This exercise calls for an exact copy of the data below.

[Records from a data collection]
--- START ---

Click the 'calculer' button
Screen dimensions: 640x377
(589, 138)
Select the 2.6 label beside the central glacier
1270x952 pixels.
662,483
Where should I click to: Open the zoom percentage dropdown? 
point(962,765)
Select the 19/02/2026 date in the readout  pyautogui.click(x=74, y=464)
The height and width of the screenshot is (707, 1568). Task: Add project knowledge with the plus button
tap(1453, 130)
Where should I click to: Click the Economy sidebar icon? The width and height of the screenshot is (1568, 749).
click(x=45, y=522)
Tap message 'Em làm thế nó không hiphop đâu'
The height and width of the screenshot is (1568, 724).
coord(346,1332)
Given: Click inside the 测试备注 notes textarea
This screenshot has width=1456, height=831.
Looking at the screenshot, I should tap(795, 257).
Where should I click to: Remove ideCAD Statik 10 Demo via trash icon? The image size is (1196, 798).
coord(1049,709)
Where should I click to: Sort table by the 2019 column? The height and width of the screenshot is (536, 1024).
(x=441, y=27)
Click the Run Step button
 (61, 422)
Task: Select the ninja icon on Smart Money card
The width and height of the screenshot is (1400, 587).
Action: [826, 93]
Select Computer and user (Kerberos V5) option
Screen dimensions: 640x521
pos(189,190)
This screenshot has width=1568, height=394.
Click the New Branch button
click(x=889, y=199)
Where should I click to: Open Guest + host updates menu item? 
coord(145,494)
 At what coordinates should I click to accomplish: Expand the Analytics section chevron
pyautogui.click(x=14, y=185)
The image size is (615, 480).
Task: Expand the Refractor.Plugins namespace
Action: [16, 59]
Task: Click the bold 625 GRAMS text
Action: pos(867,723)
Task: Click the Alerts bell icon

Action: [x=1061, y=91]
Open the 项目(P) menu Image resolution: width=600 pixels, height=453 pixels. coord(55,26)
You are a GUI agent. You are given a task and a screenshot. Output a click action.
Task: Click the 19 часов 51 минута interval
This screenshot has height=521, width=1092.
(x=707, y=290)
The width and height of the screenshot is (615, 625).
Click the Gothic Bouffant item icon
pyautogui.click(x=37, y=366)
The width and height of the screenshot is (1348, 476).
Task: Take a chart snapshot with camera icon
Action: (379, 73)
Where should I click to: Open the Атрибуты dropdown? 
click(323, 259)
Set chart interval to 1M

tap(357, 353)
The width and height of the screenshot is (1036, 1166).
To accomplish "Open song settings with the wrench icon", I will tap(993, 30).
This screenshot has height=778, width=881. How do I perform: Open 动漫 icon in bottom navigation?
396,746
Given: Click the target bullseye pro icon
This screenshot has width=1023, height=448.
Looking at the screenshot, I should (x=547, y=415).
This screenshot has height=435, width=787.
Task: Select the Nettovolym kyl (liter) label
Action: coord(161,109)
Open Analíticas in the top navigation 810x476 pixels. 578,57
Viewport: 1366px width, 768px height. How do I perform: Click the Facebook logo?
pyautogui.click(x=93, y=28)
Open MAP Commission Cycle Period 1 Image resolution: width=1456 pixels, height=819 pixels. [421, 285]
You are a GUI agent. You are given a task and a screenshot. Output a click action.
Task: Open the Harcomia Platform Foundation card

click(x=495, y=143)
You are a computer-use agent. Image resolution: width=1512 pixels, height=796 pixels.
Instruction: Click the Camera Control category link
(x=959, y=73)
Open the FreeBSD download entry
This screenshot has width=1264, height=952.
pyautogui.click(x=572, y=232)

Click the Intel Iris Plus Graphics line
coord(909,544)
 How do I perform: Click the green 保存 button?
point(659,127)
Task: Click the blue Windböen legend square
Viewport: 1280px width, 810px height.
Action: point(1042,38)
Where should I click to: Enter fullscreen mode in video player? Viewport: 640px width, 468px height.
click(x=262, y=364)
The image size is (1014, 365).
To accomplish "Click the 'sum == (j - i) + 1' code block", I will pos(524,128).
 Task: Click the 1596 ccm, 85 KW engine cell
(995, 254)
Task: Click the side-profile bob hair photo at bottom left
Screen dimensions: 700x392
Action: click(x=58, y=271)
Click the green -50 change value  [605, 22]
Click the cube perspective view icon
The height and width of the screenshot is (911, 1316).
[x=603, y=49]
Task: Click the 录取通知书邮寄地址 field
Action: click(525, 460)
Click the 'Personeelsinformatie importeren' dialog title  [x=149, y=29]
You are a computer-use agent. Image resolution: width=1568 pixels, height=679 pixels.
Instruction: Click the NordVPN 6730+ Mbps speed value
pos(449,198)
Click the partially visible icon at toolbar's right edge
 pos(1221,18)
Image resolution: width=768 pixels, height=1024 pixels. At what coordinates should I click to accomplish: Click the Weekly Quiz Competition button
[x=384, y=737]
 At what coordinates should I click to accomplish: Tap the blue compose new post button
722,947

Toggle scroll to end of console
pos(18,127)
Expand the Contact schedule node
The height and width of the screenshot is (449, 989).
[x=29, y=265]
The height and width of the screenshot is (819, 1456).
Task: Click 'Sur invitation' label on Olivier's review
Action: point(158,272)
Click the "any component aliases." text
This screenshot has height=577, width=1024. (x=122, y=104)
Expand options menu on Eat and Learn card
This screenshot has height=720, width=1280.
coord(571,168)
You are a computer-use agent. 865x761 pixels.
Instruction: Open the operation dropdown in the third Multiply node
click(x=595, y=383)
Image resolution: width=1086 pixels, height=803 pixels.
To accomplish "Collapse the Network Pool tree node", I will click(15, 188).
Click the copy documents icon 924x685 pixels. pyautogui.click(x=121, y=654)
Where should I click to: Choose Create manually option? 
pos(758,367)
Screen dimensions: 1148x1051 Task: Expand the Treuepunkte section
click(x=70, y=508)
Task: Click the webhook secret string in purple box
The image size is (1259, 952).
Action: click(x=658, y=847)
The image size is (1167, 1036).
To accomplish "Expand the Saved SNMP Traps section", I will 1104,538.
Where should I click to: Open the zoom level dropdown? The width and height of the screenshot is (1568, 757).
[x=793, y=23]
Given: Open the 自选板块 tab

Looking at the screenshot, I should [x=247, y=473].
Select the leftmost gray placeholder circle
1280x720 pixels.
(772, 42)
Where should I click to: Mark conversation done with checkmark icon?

--- END ---

**RESPONSE AREA**
Click the 'calculer' button
Screen dimensions: 640x377
(589, 138)
Select the 2.6 label beside the central glacier
1270x952 pixels.
662,483
Where should I click to: Open the zoom percentage dropdown? 
point(962,765)
Select the 19/02/2026 date in the readout  pyautogui.click(x=74, y=464)
The height and width of the screenshot is (707, 1568). Task: Add project knowledge with the plus button
tap(1453, 130)
Where should I click to: Click the Economy sidebar icon? The width and height of the screenshot is (1568, 749).
click(x=45, y=522)
Tap message 'Em làm thế nó không hiphop đâu'
The height and width of the screenshot is (1568, 724).
coord(346,1332)
Given: Click inside the 测试备注 notes textarea
This screenshot has width=1456, height=831.
Looking at the screenshot, I should tap(795, 257).
Where should I click to: Remove ideCAD Statik 10 Demo via trash icon? The image size is (1196, 798).
coord(1049,709)
Where should I click to: Sort table by the 2019 column? The height and width of the screenshot is (536, 1024).
(x=441, y=27)
Click the Run Step button
 (61, 422)
Task: Select the ninja icon on Smart Money card
The width and height of the screenshot is (1400, 587).
Action: [826, 93]
Select Computer and user (Kerberos V5) option
Screen dimensions: 640x521
pos(189,190)
This screenshot has width=1568, height=394.
Click the New Branch button
click(x=889, y=199)
Where should I click to: Open Guest + host updates menu item? 
coord(145,494)
 At what coordinates should I click to accomplish: Expand the Analytics section chevron
pyautogui.click(x=14, y=185)
The image size is (615, 480).
Task: Expand the Refractor.Plugins namespace
Action: [16, 59]
Task: Click the bold 625 GRAMS text
Action: pos(867,723)
Task: Click the Alerts bell icon

Action: [x=1061, y=91]
Open the 项目(P) menu Image resolution: width=600 pixels, height=453 pixels. coord(55,26)
You are a GUI agent. You are given a task and a screenshot. Output a click action.
Task: Click the 19 часов 51 минута interval
This screenshot has height=521, width=1092.
(x=707, y=290)
The width and height of the screenshot is (615, 625).
Click the Gothic Bouffant item icon
pyautogui.click(x=37, y=366)
The width and height of the screenshot is (1348, 476).
Task: Take a chart snapshot with camera icon
Action: (379, 73)
Where should I click to: Open the Атрибуты dropdown? 
click(323, 259)
Set chart interval to 1M

tap(357, 353)
The width and height of the screenshot is (1036, 1166).
To accomplish "Open song settings with the wrench icon", I will tap(993, 30).
This screenshot has height=778, width=881. How do I perform: Open 动漫 icon in bottom navigation?
396,746
Given: Click the target bullseye pro icon
This screenshot has width=1023, height=448.
Looking at the screenshot, I should (x=547, y=415).
This screenshot has height=435, width=787.
Task: Select the Nettovolym kyl (liter) label
Action: coord(161,109)
Open Analíticas in the top navigation 810x476 pixels. 578,57
Viewport: 1366px width, 768px height. How do I perform: Click the Facebook logo?
pyautogui.click(x=93, y=28)
Open MAP Commission Cycle Period 1 Image resolution: width=1456 pixels, height=819 pixels. [421, 285]
You are a GUI agent. You are given a task and a screenshot. Output a click action.
Task: Open the Harcomia Platform Foundation card

click(x=495, y=143)
You are a computer-use agent. Image resolution: width=1512 pixels, height=796 pixels.
Instruction: Click the Camera Control category link
(x=959, y=73)
Open the FreeBSD download entry
This screenshot has width=1264, height=952.
pyautogui.click(x=572, y=232)

Click the Intel Iris Plus Graphics line
coord(909,544)
 How do I perform: Click the green 保存 button?
point(659,127)
Task: Click the blue Windböen legend square
Viewport: 1280px width, 810px height.
Action: point(1042,38)
Where should I click to: Enter fullscreen mode in video player? Viewport: 640px width, 468px height.
click(x=262, y=364)
The image size is (1014, 365).
To accomplish "Click the 'sum == (j - i) + 1' code block", I will pos(524,128).
 Task: Click the 1596 ccm, 85 KW engine cell
(995, 254)
Task: Click the side-profile bob hair photo at bottom left
Screen dimensions: 700x392
Action: click(x=58, y=271)
Click the green -50 change value  [605, 22]
Click the cube perspective view icon
The height and width of the screenshot is (911, 1316).
[x=603, y=49]
Task: Click the 录取通知书邮寄地址 field
Action: click(525, 460)
Click the 'Personeelsinformatie importeren' dialog title  [x=149, y=29]
You are a computer-use agent. Image resolution: width=1568 pixels, height=679 pixels.
Instruction: Click the NordVPN 6730+ Mbps speed value
pos(449,198)
Click the partially visible icon at toolbar's right edge
 pos(1221,18)
Image resolution: width=768 pixels, height=1024 pixels. At what coordinates should I click to accomplish: Click the Weekly Quiz Competition button
[x=384, y=737]
 At what coordinates should I click to accomplish: Tap the blue compose new post button
722,947

Toggle scroll to end of console
pos(18,127)
Expand the Contact schedule node
The height and width of the screenshot is (449, 989).
[x=29, y=265]
The height and width of the screenshot is (819, 1456).
Task: Click 'Sur invitation' label on Olivier's review
Action: point(158,272)
Click the "any component aliases." text
This screenshot has height=577, width=1024. (x=122, y=104)
Expand options menu on Eat and Learn card
This screenshot has height=720, width=1280.
coord(571,168)
You are a computer-use agent. 865x761 pixels.
Instruction: Open the operation dropdown in the third Multiply node
click(x=595, y=383)
Image resolution: width=1086 pixels, height=803 pixels.
To accomplish "Collapse the Network Pool tree node", I will click(15, 188).
Click the copy documents icon 924x685 pixels. pyautogui.click(x=121, y=654)
Where should I click to: Choose Create manually option? 
pos(758,367)
Screen dimensions: 1148x1051 Task: Expand the Treuepunkte section
click(x=70, y=508)
Task: Click the webhook secret string in purple box
The image size is (1259, 952).
Action: click(x=658, y=847)
The image size is (1167, 1036).
To accomplish "Expand the Saved SNMP Traps section", I will 1104,538.
Where should I click to: Open the zoom level dropdown? The width and height of the screenshot is (1568, 757).
[x=793, y=23]
Given: Open the 自选板块 tab

Looking at the screenshot, I should [x=247, y=473].
Select the leftmost gray placeholder circle
1280x720 pixels.
(772, 42)
Where should I click to: Mark conversation done with checkmark icon?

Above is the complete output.